Oakland Hospital First in the West to Pioneer Beta Thalassemia Drug

UCSF Benioff Children’s Hospital Oakland is the first hospital in the West to offer the newly approved gene therapy to treat beta thalassemia, a rare, genetic blood disorder that causes severe anemia, the need for life-saving blood transfusions and the risk of fatal organ failure.

The Oakland hospital was one of three sites in the United States to host trials of Bluebird Bio therapy, approved by the US Food and Drug Administration in August 2022. treatment Zynteglo and is among the first to treat the patient.

A 9-year-old patient from Oakland received a single infusion treatment on August 15, 2023. If successful, the treatment could eliminate the need for more blood transfusions, allowing the child to produce healthy blood cells and live a normal life.

“This new treatment could change the lives of beta thalassemia patients, who have required complex and expensive blood transfusions, month-to-month,” said Mark Walters, MD, director of the pediatric Bone Marrow Transplant program at UCSF Benioff Oakland and chief of pediatrics. Hematology at UCSF, who led the Oakland clinical trial.

Walters, a professor of hematology at UC San Francisco, said: “The reason gene therapy is so exciting is because it’s so individualized. “We don’t have to look for a brother or sister or someone else to donate – we can use the patient’s own blood cells.”

Healthy hemoglobin in 90% of patients

Beta thalassemia is considered one of the most common rare diseases in the US, affecting approximately 1,500 people nationwide. Because this strain provides natural resistance to malaria, it is common in areas of the world where malaria is common and is most common in the Mediterranean, Middle East and South Asia.

It is usually detected by newborn screening, and treatment begins at 6 months of age to overcome having too few red blood cells to sustain life. Patients also need regular treatment to reduce high levels of iron caused by blood transfusions, which can affect the function of their heart, liver and endocrine organs such as the pancreas and pituitary gland, which are needed for growth and development.

Treatment involves removing some of the patient’s blood cells and genetically engineering them to replace a defective gene that produces little or no hemoglobin – the protein used by red blood cells to carry oxygen to tissues throughout the body.
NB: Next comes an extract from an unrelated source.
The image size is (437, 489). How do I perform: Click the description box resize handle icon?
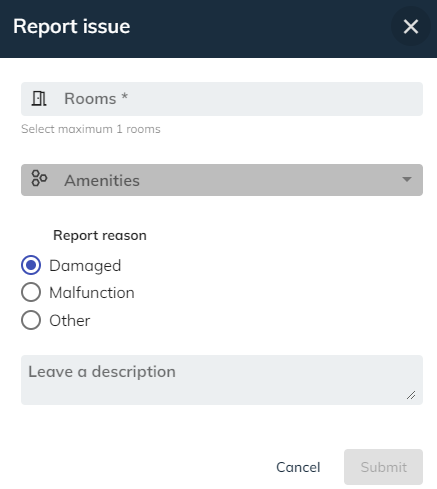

After the transplanted cells are prepared in the lab, the patient receives a strong dose of chemotherapy to kill the existing blood cells with thalassemia defects and replace them with newly regenerated blood. The new cells are then injected into the patient’s blood, where they travel to the bone marrow and produce healthy blood.

The process involves several months of close medical monitoring to track the patient’s blood count and detect possible infections after chemotherapy.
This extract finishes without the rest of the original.